> _Written exercise_: List each line in the items below that contains the word "icon".

> _Exercise input_:

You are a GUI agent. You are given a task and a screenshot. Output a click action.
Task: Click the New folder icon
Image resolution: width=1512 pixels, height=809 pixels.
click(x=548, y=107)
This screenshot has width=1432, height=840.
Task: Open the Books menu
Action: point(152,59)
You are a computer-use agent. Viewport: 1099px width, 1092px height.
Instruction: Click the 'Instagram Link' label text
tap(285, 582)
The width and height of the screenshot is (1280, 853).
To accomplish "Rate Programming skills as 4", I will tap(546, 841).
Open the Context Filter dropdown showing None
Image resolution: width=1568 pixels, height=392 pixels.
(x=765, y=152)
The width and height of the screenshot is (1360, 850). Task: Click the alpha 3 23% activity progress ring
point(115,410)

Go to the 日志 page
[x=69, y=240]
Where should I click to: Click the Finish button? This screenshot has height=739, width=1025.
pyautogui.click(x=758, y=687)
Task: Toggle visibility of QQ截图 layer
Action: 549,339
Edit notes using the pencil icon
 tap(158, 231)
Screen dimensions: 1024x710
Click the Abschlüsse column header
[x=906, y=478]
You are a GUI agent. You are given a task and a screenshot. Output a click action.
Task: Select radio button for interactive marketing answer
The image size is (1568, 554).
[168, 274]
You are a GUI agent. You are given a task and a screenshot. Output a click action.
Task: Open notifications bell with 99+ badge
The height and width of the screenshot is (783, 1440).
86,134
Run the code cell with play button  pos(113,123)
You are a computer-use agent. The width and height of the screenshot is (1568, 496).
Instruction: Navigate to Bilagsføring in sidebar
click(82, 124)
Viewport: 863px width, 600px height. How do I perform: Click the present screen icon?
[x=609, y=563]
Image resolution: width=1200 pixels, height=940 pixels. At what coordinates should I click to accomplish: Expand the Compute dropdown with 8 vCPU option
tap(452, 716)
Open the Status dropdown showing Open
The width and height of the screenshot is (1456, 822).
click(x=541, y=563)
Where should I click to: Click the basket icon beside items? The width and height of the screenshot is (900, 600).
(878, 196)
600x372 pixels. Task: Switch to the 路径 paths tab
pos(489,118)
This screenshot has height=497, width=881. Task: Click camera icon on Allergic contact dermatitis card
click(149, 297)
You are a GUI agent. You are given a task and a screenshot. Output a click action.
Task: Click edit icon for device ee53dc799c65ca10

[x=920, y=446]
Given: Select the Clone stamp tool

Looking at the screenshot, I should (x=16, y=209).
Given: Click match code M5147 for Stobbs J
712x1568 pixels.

> _Written answer_:
Task: Click the New folder icon
Edit notes using the pencil icon
Viewport: 863px width, 600px height. How do I perform: Click the present screen icon?
Where should I click to: Click the basket icon beside items? The width and height of the screenshot is (900, 600).
This screenshot has height=497, width=881. Task: Click camera icon on Allergic contact dermatitis card
Task: Click edit icon for device ee53dc799c65ca10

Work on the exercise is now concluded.